How Unlucky am I?
Written 08-27-2024
Introduction
As mentioned in a few other places around this website, the things in life that have caught my interest the most are those with a large, but finite, set of possibilities guided by seemingly arbitrary constraints. In my post about ADV Draft, I bring up a few examples: Century Pong, card games like Hearts, and, of course, ADV Draft itself. Baseball falls somewhat neatly into this box -- the game itself is guided by a set of arbitrary rules that present a finite set of possibilities.
Every baseball that has ever left a bat can be quantified by a few numbers: launch angle and exit velocity. If we want to advance further, we can look at the angle compared to the center field line and the temperature and density of the air the ball cuts through. Every pair of numbers within these coordinates has the ball landing in a specific spot, leading to baseball almost being a deterministic game.
Almost, however, is the key word here. Fielder positioning and the fielders themselves are prone to error and create the excitement often seen in baseball. Batter sprint speed and baserunning ability adds more variables -- two baseballs with the same coordinates mentioned above in the same ballpark can have different results. Hitting itself is also not deterministic, even though pitching is once the ball leaves the pitcher’s hand. Some of the most exciting moments off the mound in all of baseball are the battles of batter versus baseball, hurled from one fielder to another, in a dead heat to a base. On it, a hitter getting put on one knee by a wicked pitch or the triumph of a great hitter in a tough matchup, like Barry Bonds getting the best of Eric Gagne in that famous at-bat, help close the loop on a truly fascinating game.

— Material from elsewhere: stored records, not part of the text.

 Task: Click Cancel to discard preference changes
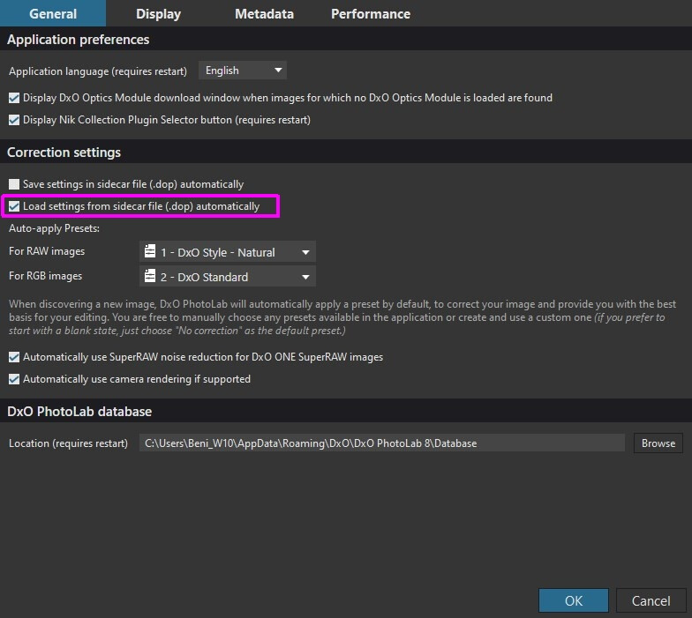coord(651,600)
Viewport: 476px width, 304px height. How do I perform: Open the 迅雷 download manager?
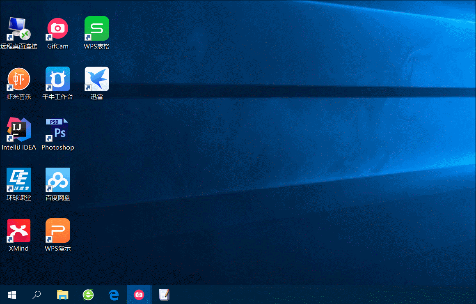pyautogui.click(x=96, y=78)
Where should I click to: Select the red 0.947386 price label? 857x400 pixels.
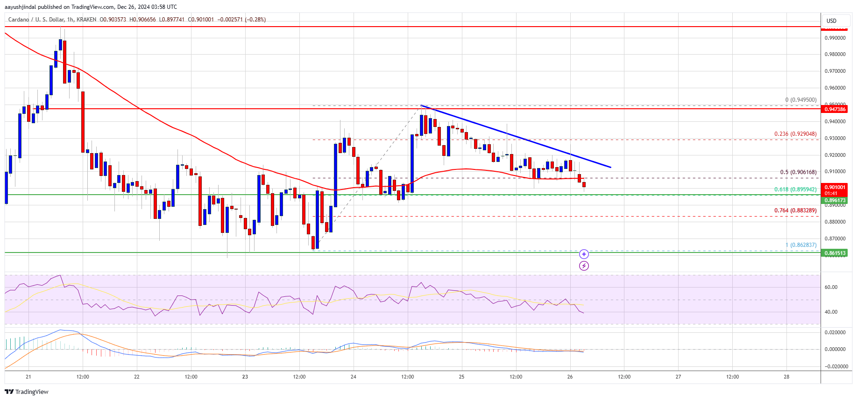[835, 109]
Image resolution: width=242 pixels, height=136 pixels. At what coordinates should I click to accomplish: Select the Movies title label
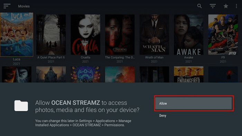point(24,6)
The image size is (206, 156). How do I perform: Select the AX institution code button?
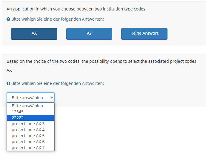[34, 34]
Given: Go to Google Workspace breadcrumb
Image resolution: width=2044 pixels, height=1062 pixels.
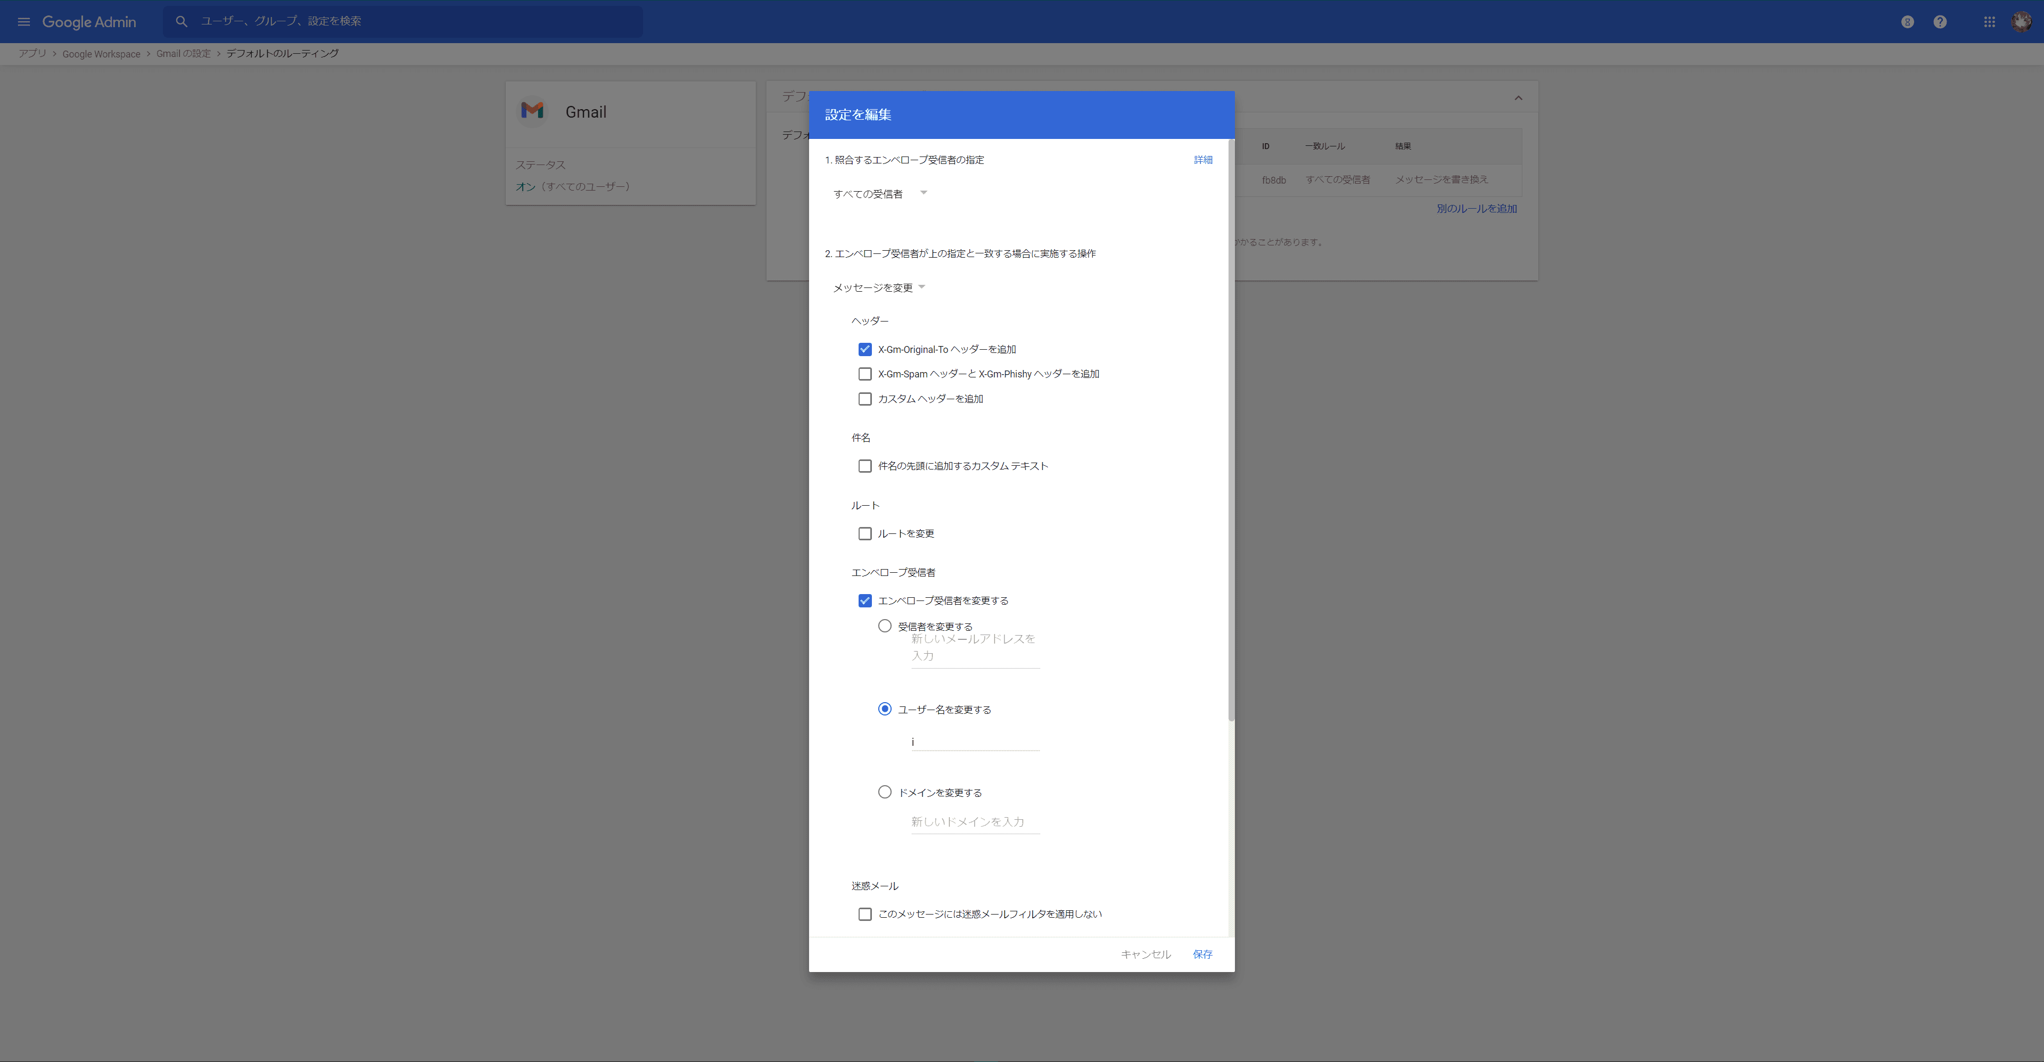Looking at the screenshot, I should point(101,54).
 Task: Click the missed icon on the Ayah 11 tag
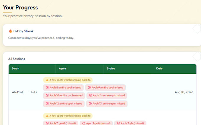pyautogui.click(x=90, y=95)
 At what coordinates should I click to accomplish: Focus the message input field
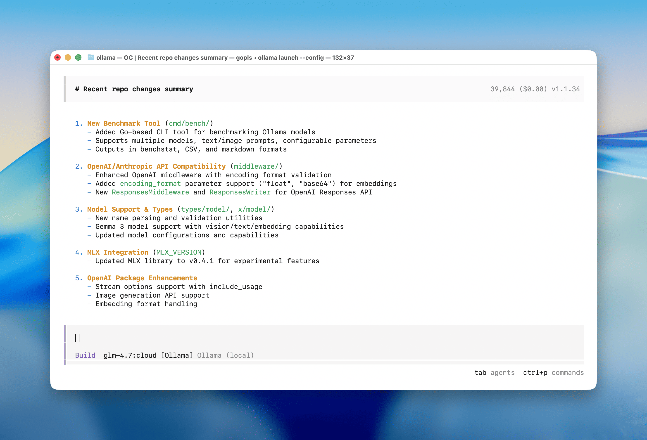(x=195, y=338)
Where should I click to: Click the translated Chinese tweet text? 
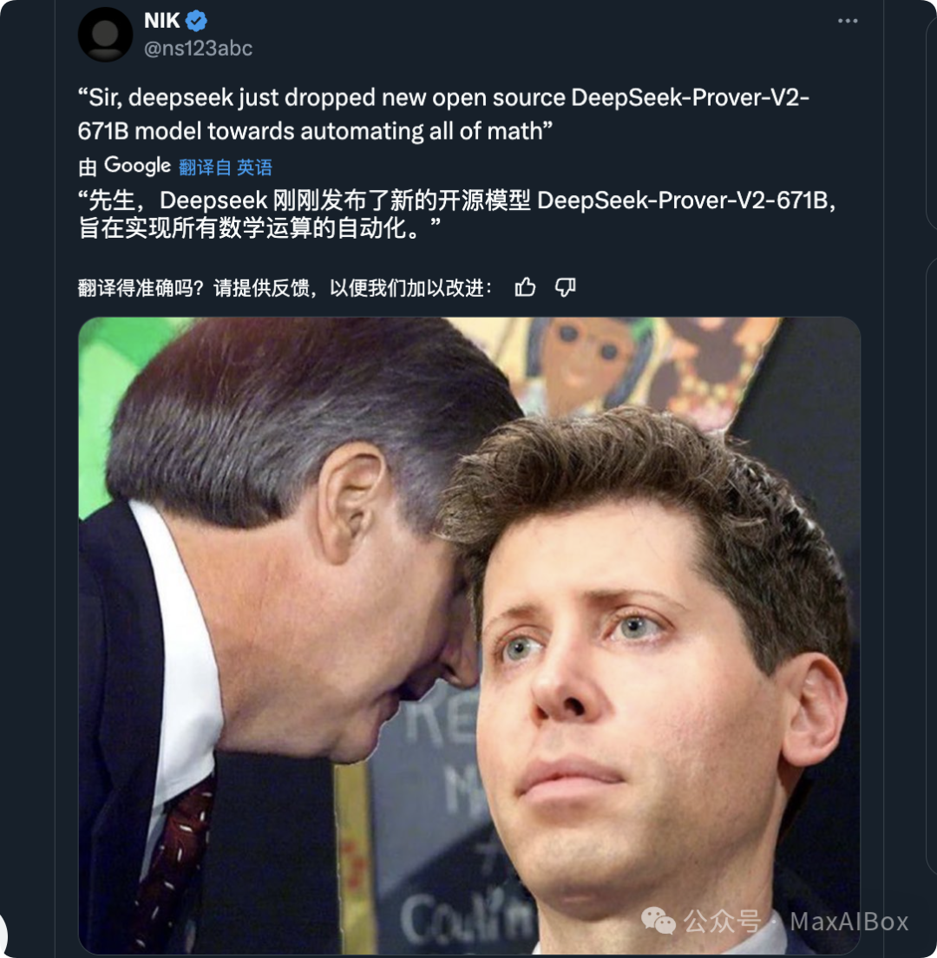coord(457,213)
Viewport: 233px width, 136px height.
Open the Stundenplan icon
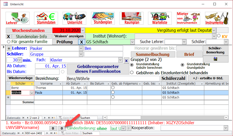(x=103, y=18)
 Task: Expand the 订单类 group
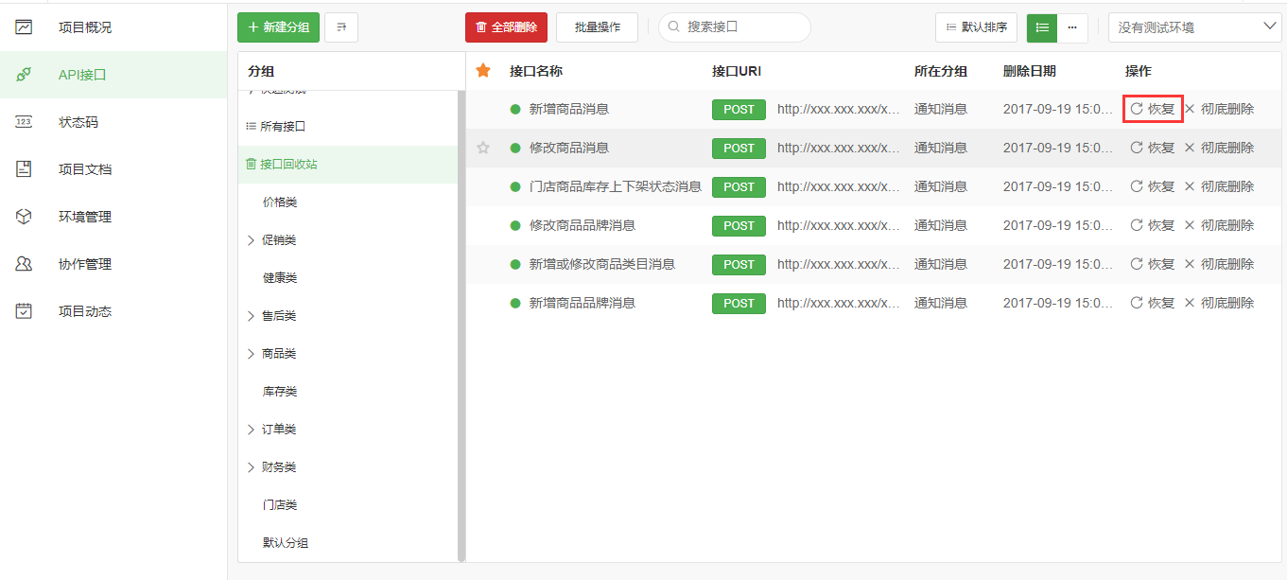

These diverse and exciting moments can, however, be boiled down into outcomes. Baseball is a game with rigid scoring. Millions of the coordinate pairs mentioned above are always home runs. Millions of plays with slightly different fielder positioning and ball landing spot have resulted in doubles. No matter how many pitches it takes or hits and walks are allowed, if a game ends with a team scoring zero runs it is a shutout. Some of these outcomes, of course, are much rarer than others -- at the time of writing, according to Baseball Reference (which we’ll be leaning on pretty heavily during the course of this post), there’s been over 414,000 double plays, but only 736 triple plays in MLB history according to SABR’s Triple Plays Database. There’s been 24 (although it should be 25) perfect games, and 325 no-hitters (although it should be 326).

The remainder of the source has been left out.